## What you have to do
Copy out every record below exactly as written, but leave out any pictures.

Entries taken from a collection:
______
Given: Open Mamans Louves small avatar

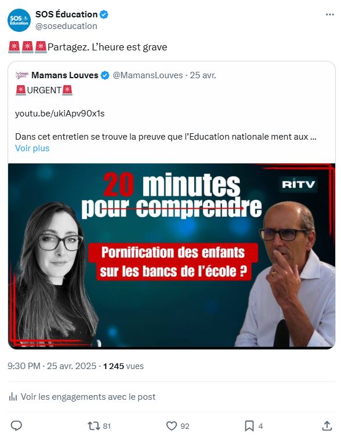Looking at the screenshot, I should (22, 75).
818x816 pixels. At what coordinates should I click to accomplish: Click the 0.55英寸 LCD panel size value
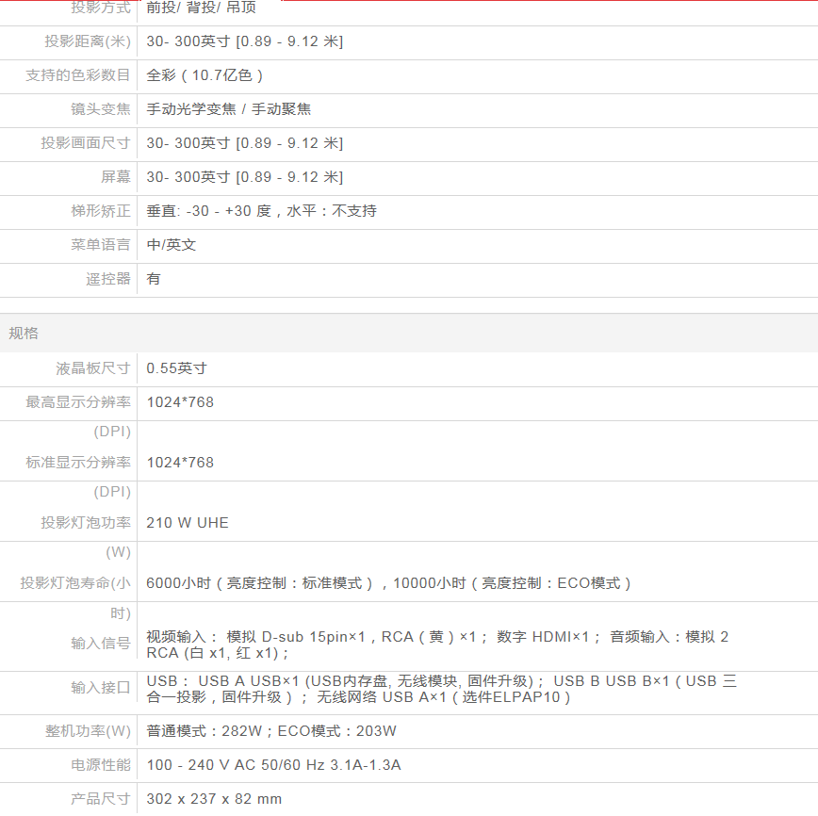(176, 368)
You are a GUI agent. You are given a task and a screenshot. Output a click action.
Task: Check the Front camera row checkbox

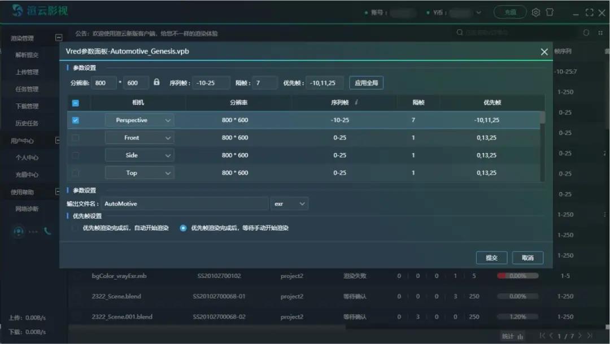tap(76, 138)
______
## Answer to this exercise
Given: Open Mamans Louves small avatar

Looking at the screenshot, I should (22, 75).
818x816 pixels. At what coordinates should I click to accomplish: Click the 0.55英寸 LCD panel size value
(176, 368)
You are a GUI agent. You are given a task and a screenshot. Output a click action.
Task: Check the Front camera row checkbox

tap(76, 138)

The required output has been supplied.